Comparing the performance of health systems is a persistent challenge in several streams of literature13,17,18. With the COVID-19 pandemic, the need for systematic approaches to assess and benchmark national health systems (NHCS) performance has become even more pressing10. The global nature of the pandemic provides a unique context for comparing NHCS responses facing almost the same disruption simultaneously.

Our study compares the responses of NHCSs from 37 member countries of the Organization for Economic Co-operation and Development (OECD), driven by the availability of reliable data. We acknowledge that data from other countries may be less readily available or trustworthy, and contextual differences can introduce further complications. For example, populations in different countries may be vulnerable to COVID-19, with front-line healthcare workers at a higher risk of infection26. Additionally, demographic groups such as women have lower infection and mortality rates than men27. The mean age of death due to COVID-19 is around 82 years28,29,30, and pre-existing comorbidities are associated with higher mortality rates31,32,33,34. Furthermore, populations with higher vulnerability to COVID-19 are reported to require more intensive care29 and experience higher mortality rates28.

Records:

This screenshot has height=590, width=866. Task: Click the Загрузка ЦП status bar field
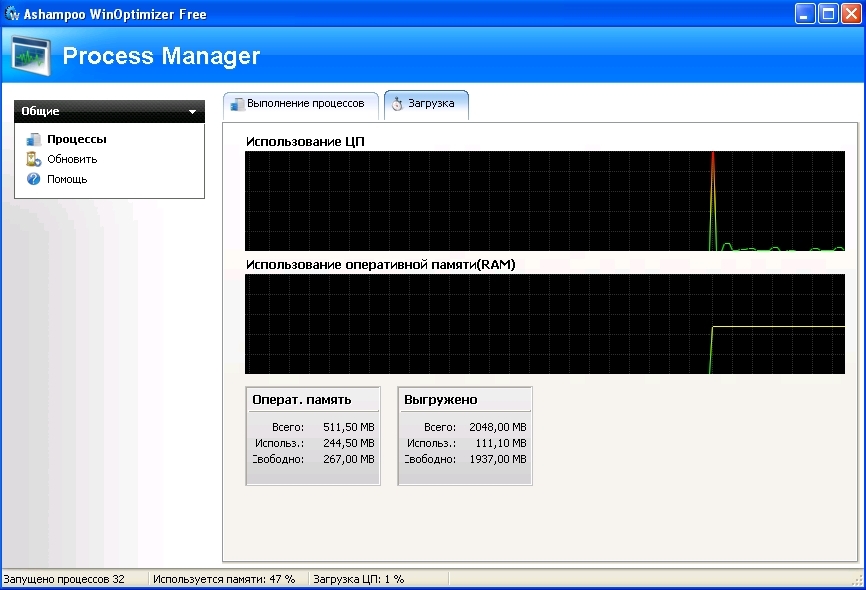coord(360,579)
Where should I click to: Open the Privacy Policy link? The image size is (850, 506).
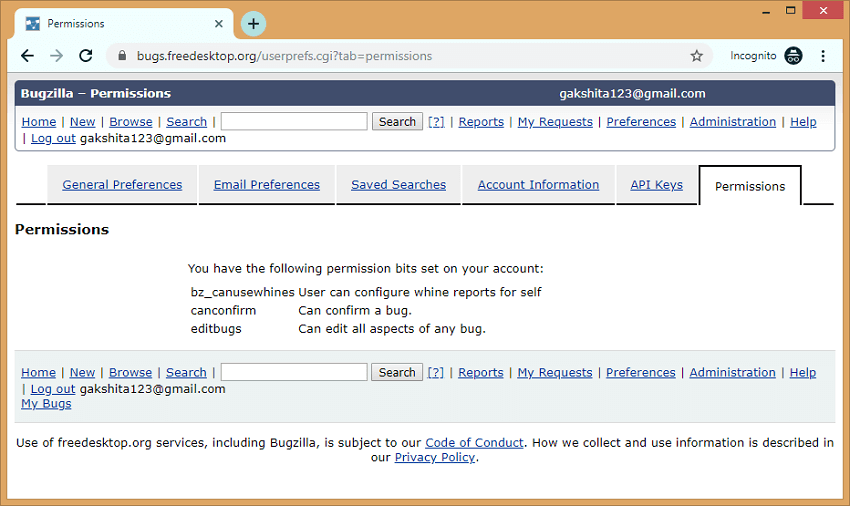(x=435, y=458)
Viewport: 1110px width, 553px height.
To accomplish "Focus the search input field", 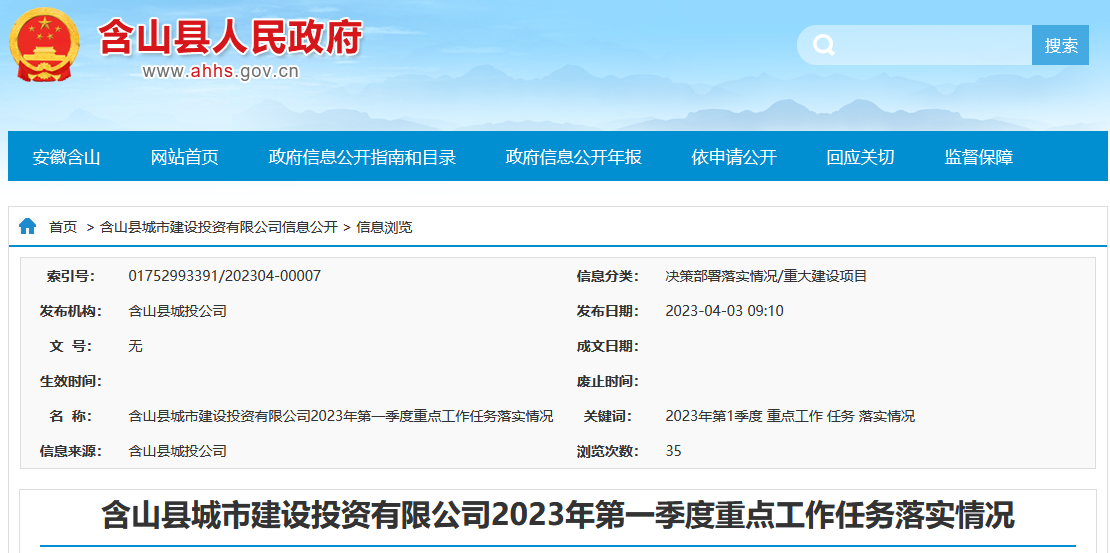I will pyautogui.click(x=935, y=45).
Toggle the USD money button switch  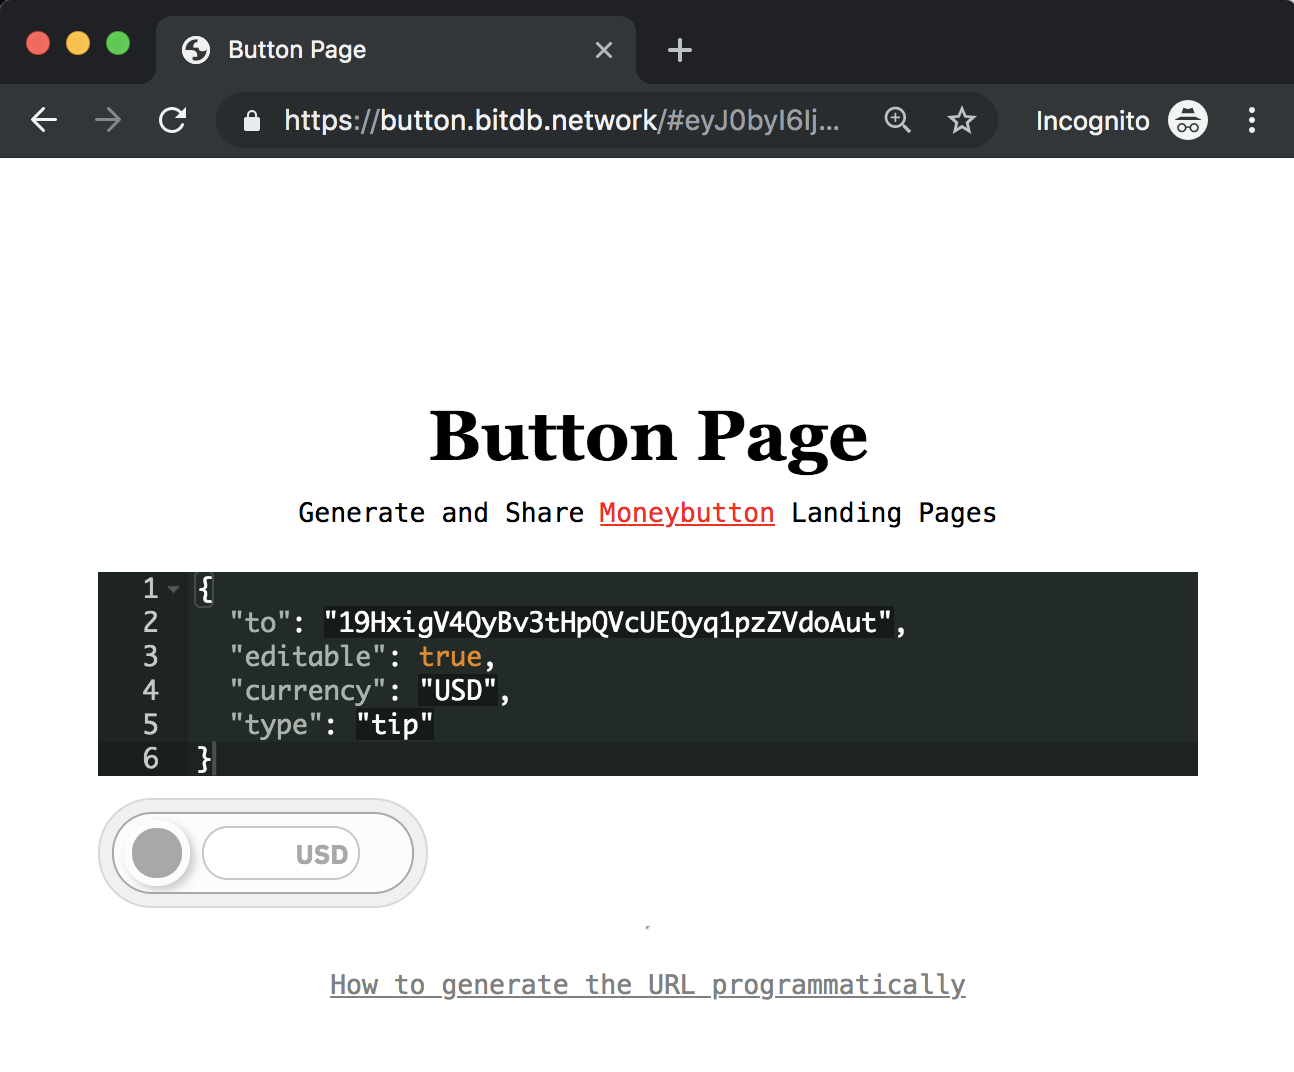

What you have to do:
In the passage on comparing national health systems during the COVID-19 pandemic, what is given as the mean age of death due to COVID-19?

Result:
Around 82 years.